### Suas instruções
Transcreva todas as linhas dos dados abaixo, reproduzindo cada uma sem qualquer alteração.

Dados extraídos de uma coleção
==================================================

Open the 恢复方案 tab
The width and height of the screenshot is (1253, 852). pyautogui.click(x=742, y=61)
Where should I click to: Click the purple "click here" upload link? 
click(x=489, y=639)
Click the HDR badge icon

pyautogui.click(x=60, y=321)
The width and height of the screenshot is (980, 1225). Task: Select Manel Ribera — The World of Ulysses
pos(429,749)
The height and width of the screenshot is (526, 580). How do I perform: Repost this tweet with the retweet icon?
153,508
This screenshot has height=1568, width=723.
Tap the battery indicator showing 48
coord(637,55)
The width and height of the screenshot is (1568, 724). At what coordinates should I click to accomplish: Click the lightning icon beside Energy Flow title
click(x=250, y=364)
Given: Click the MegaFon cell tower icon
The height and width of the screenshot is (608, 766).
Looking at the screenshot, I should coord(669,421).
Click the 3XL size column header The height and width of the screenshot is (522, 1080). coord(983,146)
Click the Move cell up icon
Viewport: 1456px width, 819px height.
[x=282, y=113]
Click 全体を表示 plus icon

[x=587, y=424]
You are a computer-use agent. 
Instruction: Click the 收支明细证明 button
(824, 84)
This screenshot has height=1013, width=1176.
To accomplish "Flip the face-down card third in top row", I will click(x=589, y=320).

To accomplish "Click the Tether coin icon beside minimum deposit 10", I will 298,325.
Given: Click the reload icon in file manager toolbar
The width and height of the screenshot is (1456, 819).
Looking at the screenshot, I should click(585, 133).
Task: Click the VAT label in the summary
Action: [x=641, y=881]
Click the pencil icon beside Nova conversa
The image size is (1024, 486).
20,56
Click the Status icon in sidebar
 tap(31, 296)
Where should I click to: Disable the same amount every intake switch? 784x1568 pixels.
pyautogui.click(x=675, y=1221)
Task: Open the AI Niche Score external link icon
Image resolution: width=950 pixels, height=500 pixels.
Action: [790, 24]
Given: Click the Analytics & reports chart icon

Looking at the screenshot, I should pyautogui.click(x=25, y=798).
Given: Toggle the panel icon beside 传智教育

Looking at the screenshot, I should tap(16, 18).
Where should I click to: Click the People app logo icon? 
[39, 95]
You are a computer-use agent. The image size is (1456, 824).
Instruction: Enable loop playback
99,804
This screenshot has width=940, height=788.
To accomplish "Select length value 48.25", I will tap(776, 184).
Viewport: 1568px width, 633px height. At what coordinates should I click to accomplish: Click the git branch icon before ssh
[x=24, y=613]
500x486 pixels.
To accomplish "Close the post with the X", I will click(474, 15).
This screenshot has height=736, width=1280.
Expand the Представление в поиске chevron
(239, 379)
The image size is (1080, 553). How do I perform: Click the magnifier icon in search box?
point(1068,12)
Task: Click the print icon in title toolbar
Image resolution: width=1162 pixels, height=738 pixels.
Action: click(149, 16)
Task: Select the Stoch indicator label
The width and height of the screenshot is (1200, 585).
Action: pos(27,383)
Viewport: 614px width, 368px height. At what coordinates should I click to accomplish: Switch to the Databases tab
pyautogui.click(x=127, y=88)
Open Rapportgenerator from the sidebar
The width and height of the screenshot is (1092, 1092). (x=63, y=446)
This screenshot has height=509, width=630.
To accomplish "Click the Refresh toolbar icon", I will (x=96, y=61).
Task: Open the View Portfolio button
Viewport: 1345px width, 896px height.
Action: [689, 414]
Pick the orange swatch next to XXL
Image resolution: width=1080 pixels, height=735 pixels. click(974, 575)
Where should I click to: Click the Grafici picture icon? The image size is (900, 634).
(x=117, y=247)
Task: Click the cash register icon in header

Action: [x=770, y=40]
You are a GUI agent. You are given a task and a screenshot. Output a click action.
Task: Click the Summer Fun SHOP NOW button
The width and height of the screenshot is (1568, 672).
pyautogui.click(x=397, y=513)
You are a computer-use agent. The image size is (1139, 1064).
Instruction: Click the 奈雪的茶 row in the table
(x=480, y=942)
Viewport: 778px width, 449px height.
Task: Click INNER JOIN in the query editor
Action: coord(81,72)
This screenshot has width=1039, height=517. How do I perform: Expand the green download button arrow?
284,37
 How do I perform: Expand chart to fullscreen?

==================================================

### Resposta final
Open the 恢复方案 tab
The width and height of the screenshot is (1253, 852). pyautogui.click(x=742, y=61)
Where should I click to: Click the purple "click here" upload link? 
click(x=489, y=639)
Click the HDR badge icon

pyautogui.click(x=60, y=321)
The width and height of the screenshot is (980, 1225). Task: Select Manel Ribera — The World of Ulysses
pos(429,749)
The height and width of the screenshot is (526, 580). How do I perform: Repost this tweet with the retweet icon?
153,508
This screenshot has height=1568, width=723.
Tap the battery indicator showing 48
coord(637,55)
The width and height of the screenshot is (1568, 724). At what coordinates should I click to accomplish: Click the lightning icon beside Energy Flow title
click(x=250, y=364)
Given: Click the MegaFon cell tower icon
The height and width of the screenshot is (608, 766).
Looking at the screenshot, I should coord(669,421).
Click the 3XL size column header The height and width of the screenshot is (522, 1080). coord(983,146)
Click the Move cell up icon
Viewport: 1456px width, 819px height.
[x=282, y=113]
Click 全体を表示 plus icon

[x=587, y=424]
You are a computer-use agent. 
Instruction: Click the 收支明细证明 button
(824, 84)
This screenshot has height=1013, width=1176.
To accomplish "Flip the face-down card third in top row", I will click(x=589, y=320).

To accomplish "Click the Tether coin icon beside minimum deposit 10", I will 298,325.
Given: Click the reload icon in file manager toolbar
The width and height of the screenshot is (1456, 819).
Looking at the screenshot, I should click(585, 133).
Task: Click the VAT label in the summary
Action: [x=641, y=881]
Click the pencil icon beside Nova conversa
The image size is (1024, 486).
20,56
Click the Status icon in sidebar
 tap(31, 296)
Where should I click to: Disable the same amount every intake switch? 784x1568 pixels.
pyautogui.click(x=675, y=1221)
Task: Open the AI Niche Score external link icon
Image resolution: width=950 pixels, height=500 pixels.
Action: [790, 24]
Given: Click the Analytics & reports chart icon

Looking at the screenshot, I should pyautogui.click(x=25, y=798).
Given: Toggle the panel icon beside 传智教育

Looking at the screenshot, I should tap(16, 18).
Where should I click to: Click the People app logo icon? 
[39, 95]
You are a computer-use agent. The image size is (1456, 824).
Instruction: Enable loop playback
99,804
This screenshot has width=940, height=788.
To accomplish "Select length value 48.25", I will tap(776, 184).
Viewport: 1568px width, 633px height. At what coordinates should I click to accomplish: Click the git branch icon before ssh
[x=24, y=613]
500x486 pixels.
To accomplish "Close the post with the X", I will click(474, 15).
This screenshot has height=736, width=1280.
Expand the Представление в поиске chevron
(239, 379)
The image size is (1080, 553). How do I perform: Click the magnifier icon in search box?
point(1068,12)
Task: Click the print icon in title toolbar
Image resolution: width=1162 pixels, height=738 pixels.
Action: click(149, 16)
Task: Select the Stoch indicator label
The width and height of the screenshot is (1200, 585).
Action: pos(27,383)
Viewport: 614px width, 368px height. At what coordinates should I click to accomplish: Switch to the Databases tab
pyautogui.click(x=127, y=88)
Open Rapportgenerator from the sidebar
The width and height of the screenshot is (1092, 1092). (x=63, y=446)
This screenshot has height=509, width=630.
To accomplish "Click the Refresh toolbar icon", I will (x=96, y=61).
Task: Open the View Portfolio button
Viewport: 1345px width, 896px height.
Action: [689, 414]
Pick the orange swatch next to XXL
Image resolution: width=1080 pixels, height=735 pixels. click(974, 575)
Where should I click to: Click the Grafici picture icon? The image size is (900, 634).
(x=117, y=247)
Task: Click the cash register icon in header

Action: [x=770, y=40]
You are a GUI agent. You are given a task and a screenshot. Output a click action.
Task: Click the Summer Fun SHOP NOW button
The width and height of the screenshot is (1568, 672).
pyautogui.click(x=397, y=513)
You are a computer-use agent. The image size is (1139, 1064).
Instruction: Click the 奈雪的茶 row in the table
(x=480, y=942)
Viewport: 778px width, 449px height.
Task: Click INNER JOIN in the query editor
Action: coord(81,72)
This screenshot has width=1039, height=517. How do I perform: Expand the green download button arrow?
284,37
 How do I perform: Expand chart to fullscreen?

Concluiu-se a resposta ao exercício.